For Google auth, we avoided long-lived service-account JSON keys and used Application Default Credentials for local sync, which is safer but occasionally requires re-authentication.

Current Firebase Architecture

After the Vercel and Supabase version was working, the architecture moved into Firebase. The current direction keeps the knowledge base close to Google Workspace and Gemini while letting Firebase own hosting, server code, document storage, vector retrieval, secrets, previews, monitoring, and billing under the same Google project.

What Vercel + Supabase did well

Vercel made the Next.js deployment path fast, and Supabase gave the app Postgres, pgvector, SQL inspection, and RPC search in a very direct package.
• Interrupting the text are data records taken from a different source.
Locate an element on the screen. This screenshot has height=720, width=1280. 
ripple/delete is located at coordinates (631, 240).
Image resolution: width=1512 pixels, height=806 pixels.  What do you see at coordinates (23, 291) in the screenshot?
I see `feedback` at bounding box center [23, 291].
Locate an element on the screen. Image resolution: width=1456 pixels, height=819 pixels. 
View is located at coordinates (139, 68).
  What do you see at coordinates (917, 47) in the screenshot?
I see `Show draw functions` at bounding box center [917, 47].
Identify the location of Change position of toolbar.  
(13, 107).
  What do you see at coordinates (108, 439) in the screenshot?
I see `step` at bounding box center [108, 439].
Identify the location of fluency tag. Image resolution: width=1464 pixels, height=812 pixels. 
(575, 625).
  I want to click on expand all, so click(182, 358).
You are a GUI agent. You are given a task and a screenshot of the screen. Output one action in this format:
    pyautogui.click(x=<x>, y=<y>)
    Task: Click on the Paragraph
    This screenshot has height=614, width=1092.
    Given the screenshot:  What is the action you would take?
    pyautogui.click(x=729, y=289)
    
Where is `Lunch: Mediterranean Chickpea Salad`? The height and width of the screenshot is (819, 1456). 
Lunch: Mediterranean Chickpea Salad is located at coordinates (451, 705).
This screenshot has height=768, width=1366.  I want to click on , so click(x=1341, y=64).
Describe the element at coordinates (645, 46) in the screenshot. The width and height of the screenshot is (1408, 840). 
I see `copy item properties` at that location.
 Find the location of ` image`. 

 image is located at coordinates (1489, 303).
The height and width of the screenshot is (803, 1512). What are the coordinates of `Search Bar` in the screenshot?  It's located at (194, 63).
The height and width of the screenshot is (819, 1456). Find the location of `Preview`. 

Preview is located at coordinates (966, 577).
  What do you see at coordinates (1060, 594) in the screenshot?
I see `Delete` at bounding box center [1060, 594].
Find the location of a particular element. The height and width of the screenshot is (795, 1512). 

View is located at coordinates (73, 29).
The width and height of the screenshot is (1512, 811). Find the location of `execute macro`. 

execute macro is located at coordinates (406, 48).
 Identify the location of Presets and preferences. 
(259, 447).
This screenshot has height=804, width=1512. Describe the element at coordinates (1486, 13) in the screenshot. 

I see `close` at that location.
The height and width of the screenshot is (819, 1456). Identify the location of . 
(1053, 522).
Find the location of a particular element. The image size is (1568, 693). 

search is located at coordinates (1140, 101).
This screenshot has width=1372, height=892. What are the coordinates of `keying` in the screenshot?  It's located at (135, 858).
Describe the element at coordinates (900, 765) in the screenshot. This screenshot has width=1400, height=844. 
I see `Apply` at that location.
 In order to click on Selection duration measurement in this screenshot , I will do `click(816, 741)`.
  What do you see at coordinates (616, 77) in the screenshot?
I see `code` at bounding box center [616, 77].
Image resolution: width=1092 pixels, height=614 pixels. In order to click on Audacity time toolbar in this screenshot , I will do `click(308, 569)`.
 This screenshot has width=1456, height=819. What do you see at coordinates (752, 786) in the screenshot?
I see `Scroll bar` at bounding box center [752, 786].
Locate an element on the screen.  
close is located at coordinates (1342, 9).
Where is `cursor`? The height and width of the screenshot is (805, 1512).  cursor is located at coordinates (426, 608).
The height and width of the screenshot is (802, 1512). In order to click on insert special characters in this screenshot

That stack is flexible and familiar for relational data.

What pushed the move

The split stack required more vendor boundaries, environment variables, service-role handling, logs, dashboards, and deployment surfaces. Firebase reduces that operational spread for a small, personal knowledge product.

What Firebase improves

Firebase keeps the app close to Google auth patterns, Cloud Functions or App Hosting, Firestore document data, vector indexes, and the existing Gemini workflow. It also creates a cleaner path for future private access and user-aware permissions.

What Firebase costs

The migration trades away plain Postgres ergonomics and requires reshaping chunk metadata into Firestore documents, rebuilding vector indexes, and watching read and function costs. It also deepens commitment to the Google ecosystem.

Final call

Firebase won because this knowledge base values low-ops maintenance, Google-native integration, and a coherent deployment story more than the extra SQL flexibility Supabase provides. For this use case, simpler ownership beat a more modular architecture.

Implementation Notes

These are the key command groups and setup steps behind the project. The exact values for secrets stay in local or hosted environment variables, not in the repository.

Local app setup
cd "/path/to/your/knowledge-base-app"
npm install
cp .env.example .env.local
Google Drive authentication for local sync
gcloud auth application-default revoke
gcloud auth application-default login \
  --client-id-file="$HOME/Downloads/knowledge-site-oauth-client.json" \
  --scopes=https://www.googleapis.com/auth/drive.readonly,https://www.googleapis.com/auth/cloud-platform
Firebase content sync
# Configure the Firebase project, Firestore collections, and vector indexes first.

npm run sync:drive
SYNC_ONLY_MISSING=1 npm run sync:drive
SYNC_ONLY_MISSING=1 SYNC_MAX_FILES=2 npm run sync:drive
Local testing
npm run lint
npm run typecheck
npm run build
npm run dev
Deploy and link the sites
git add .
git commit -m "Build your-domain knowledge base app"
git push origin main

# Firebase App Hosting can roll out from the connected GitHub repo.
# For CLI-managed Hosting or Functions deployments:
firebase deploy --only hosting,functions

# Firebase production config:
# GEMINI_API_KEY
# FIREBASE_PROJECT_ID
# GOOGLE_APPLICATION_CREDENTIALS for local sync only, if needed
# GEMINI_CHAT_MODEL=gemini-2.5-flash
# GEMINI_EMBED_MODEL=gemini-embedding-001
# GEMINI_EMBED_DIMENSIONS=768

Content updates do not require a redeploy. Once the app is live, syncing new files locally updates Firebase, and the production app reads the latest indexed content at query time.